If the deal goes through, the council would gain ownership of the office space which would increase their flexibility – meaning they can effectively make alterations to the office space layout to enhance staff productivity. For instance, various studies have shown how flexible working can greatly increase staff motivation levels and boost productivity. So should the council decide to introduce flexible methods such as remote working, it would be much easier to implement new features such as hotdesking space for remote staff, without the obstacles associated with rental agreements.

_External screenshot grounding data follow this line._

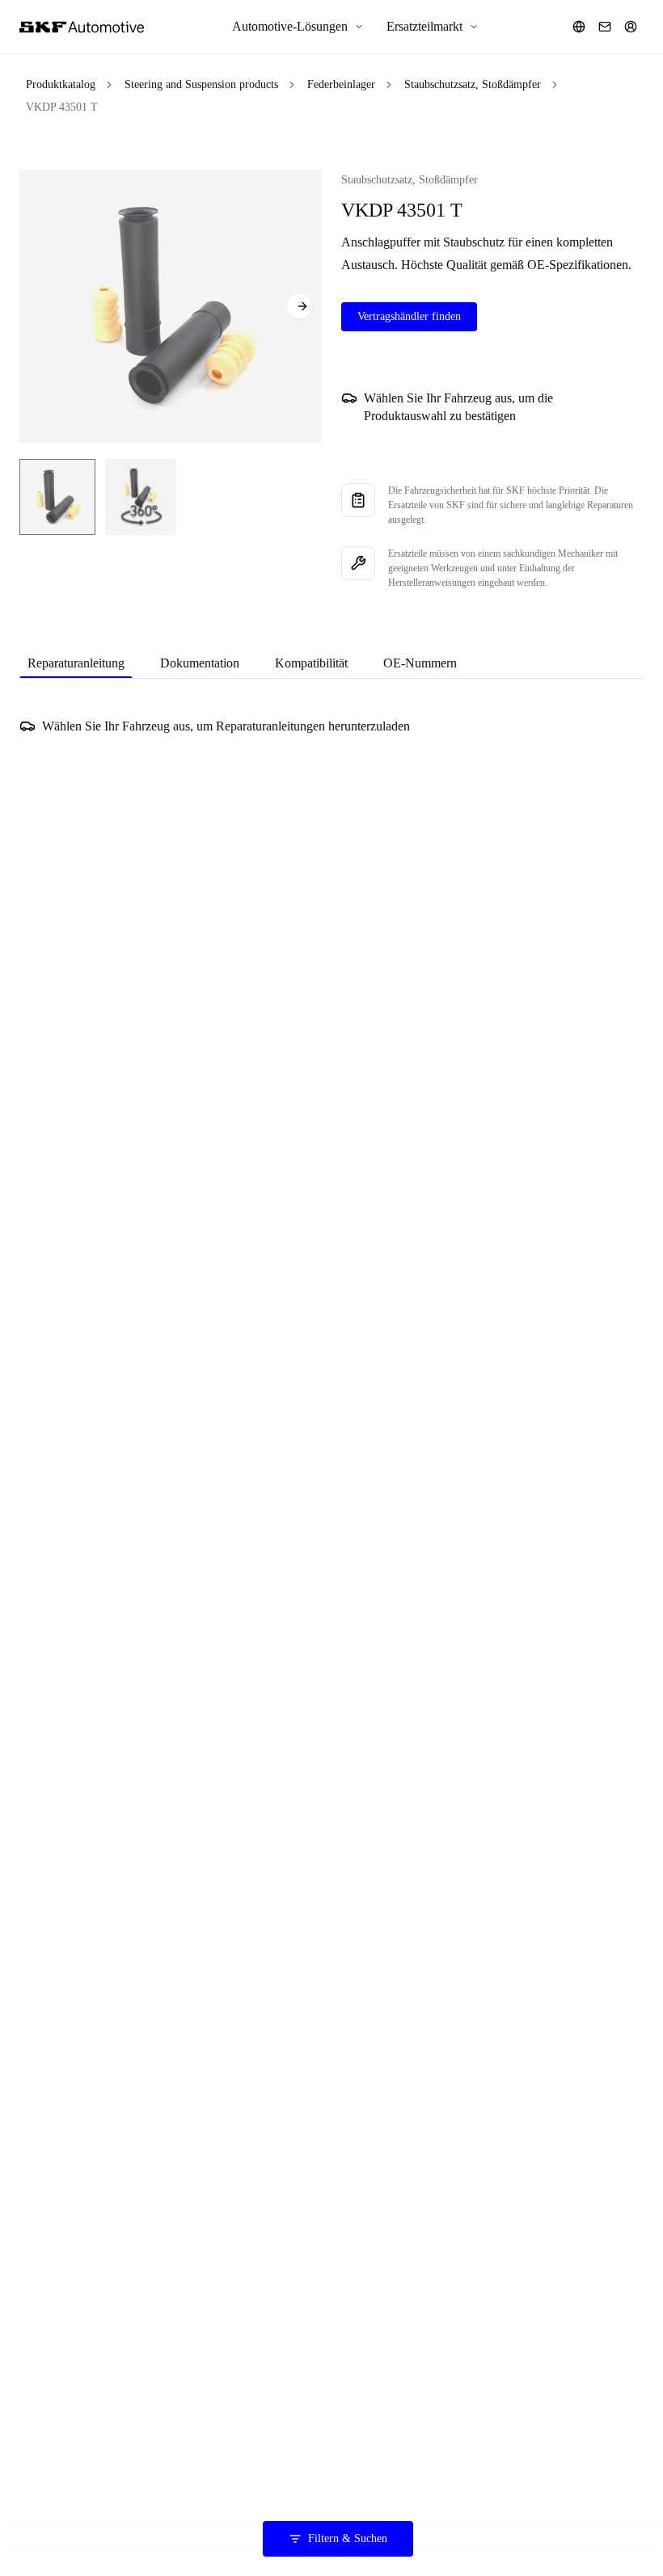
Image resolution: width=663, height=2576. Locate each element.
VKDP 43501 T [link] (62, 107)
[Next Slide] (299, 306)
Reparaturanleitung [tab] (76, 663)
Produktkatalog (60, 84)
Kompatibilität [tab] (311, 663)
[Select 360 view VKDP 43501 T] (140, 497)
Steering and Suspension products (201, 84)
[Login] (631, 27)
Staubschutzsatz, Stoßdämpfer (472, 84)
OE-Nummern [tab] (420, 663)
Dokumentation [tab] (199, 663)
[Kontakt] (605, 27)
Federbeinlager (341, 84)
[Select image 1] (57, 497)
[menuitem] (298, 26)
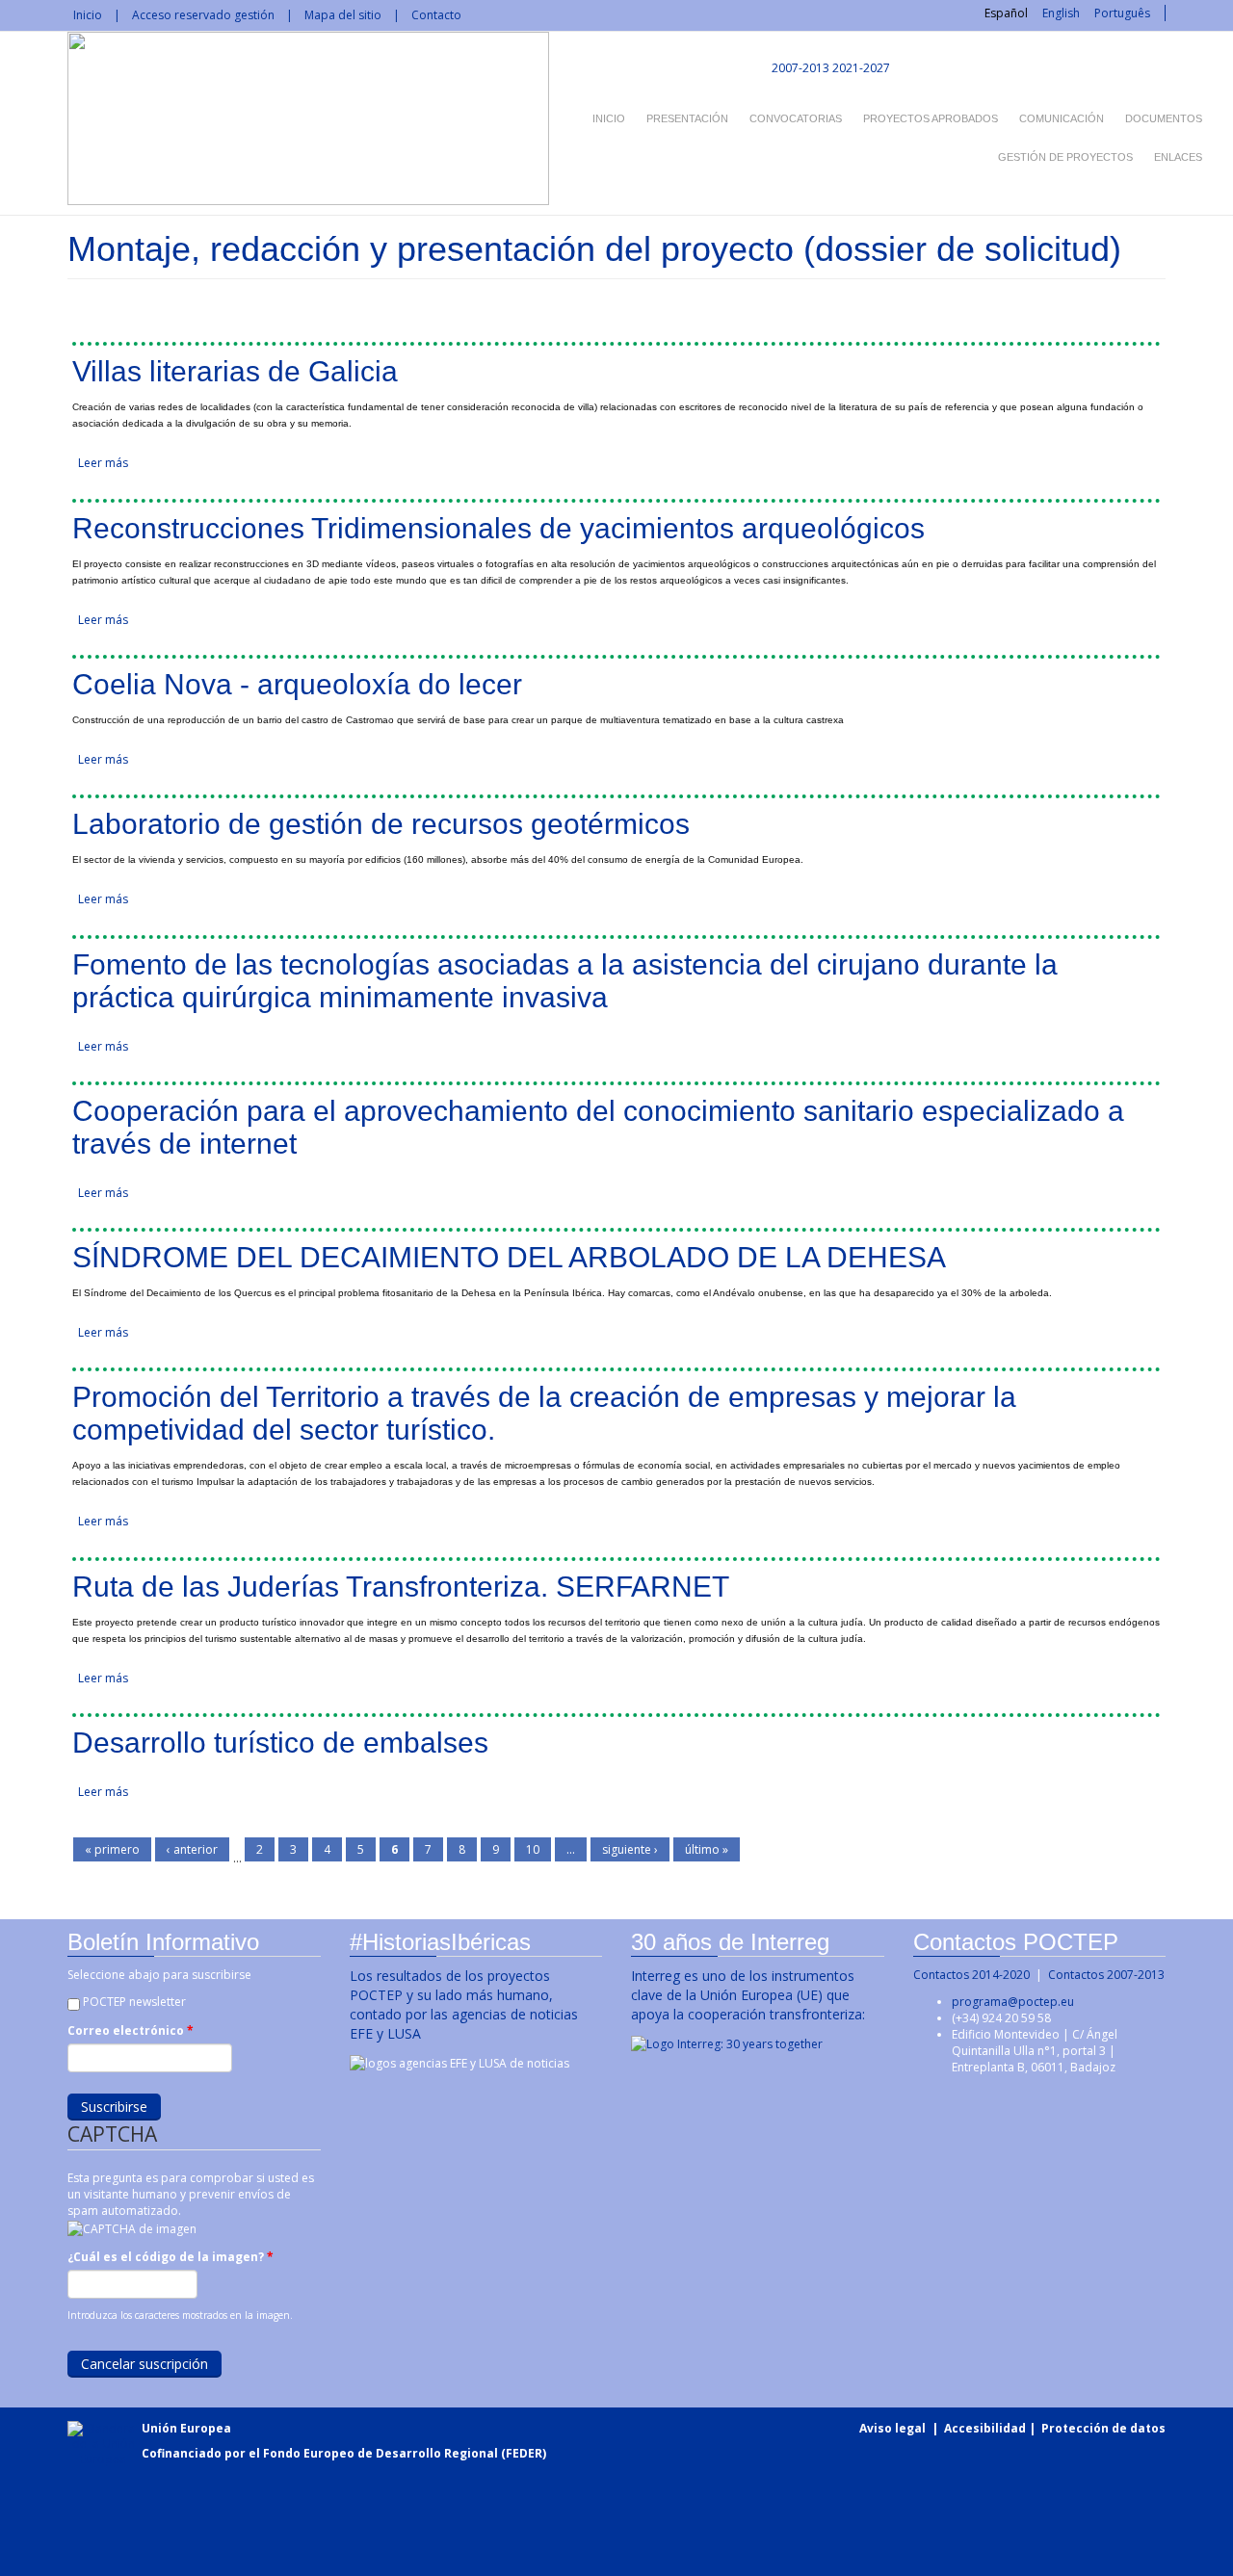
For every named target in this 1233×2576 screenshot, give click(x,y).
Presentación (687, 118)
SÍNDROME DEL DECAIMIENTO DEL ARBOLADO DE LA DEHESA (509, 1257)
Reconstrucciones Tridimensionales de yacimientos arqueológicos (498, 528)
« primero (112, 1849)
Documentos (1163, 118)
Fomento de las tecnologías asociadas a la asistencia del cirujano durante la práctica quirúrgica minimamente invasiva (565, 981)
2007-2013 (799, 68)
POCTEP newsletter (134, 2001)
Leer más (103, 463)
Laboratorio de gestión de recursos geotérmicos (381, 824)
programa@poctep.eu (1013, 2001)
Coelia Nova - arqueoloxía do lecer (297, 684)
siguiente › (630, 1849)
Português (1122, 13)
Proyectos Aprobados (930, 118)
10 (532, 1849)
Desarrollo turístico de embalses (280, 1742)
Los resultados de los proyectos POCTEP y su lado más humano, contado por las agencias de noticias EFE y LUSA (464, 2004)
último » (706, 1849)
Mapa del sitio (342, 15)
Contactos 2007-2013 (1106, 1974)
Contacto (436, 15)
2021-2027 (861, 68)
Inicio (87, 15)
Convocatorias (795, 118)
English (1061, 13)
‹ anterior (192, 1849)
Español (1006, 13)
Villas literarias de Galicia (235, 371)
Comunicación (1061, 118)
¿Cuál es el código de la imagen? (170, 2257)
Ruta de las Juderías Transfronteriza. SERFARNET (400, 1586)
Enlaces (1178, 157)
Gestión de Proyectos (1065, 157)
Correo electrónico (130, 2030)
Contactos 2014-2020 (971, 1974)
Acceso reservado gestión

The other obvious advantage is cost. The council reportedly pays a figure of £7.7m each year on a lease which runs until 2033, with no break clauses. Therefore under the current agreement, the council would have to pay at least another £161m – assuming the rent stays at that figure for the next 21 years. Which, they claim, it probably won’t.
“We currently pay £7.7m each year in rent,” a council report states, which was drawn up to put the purchase case forward. “This figure is likely to increase through rent reviews.”
It continued: “The decision of the owners of the building to sell it has therefore presented the council with a unique opportunity. The choice we have is analogous to someone renting their home being offered the opportunity to buy it for a mortgage that costs less each month than the rent.”
The report went on to claim that if the council purchased the building, it would “reduce its annual costs” and allow the council to gain ownership of an “important asset”. As previously mentioned, the report claims that it also “increases the flexibility we have in how we use it.”
As part of its case for buying the property, the report concludes that demand for Central London offices remains buoyant despite the challenging economic climate, and claims that this level of demand is set to continue.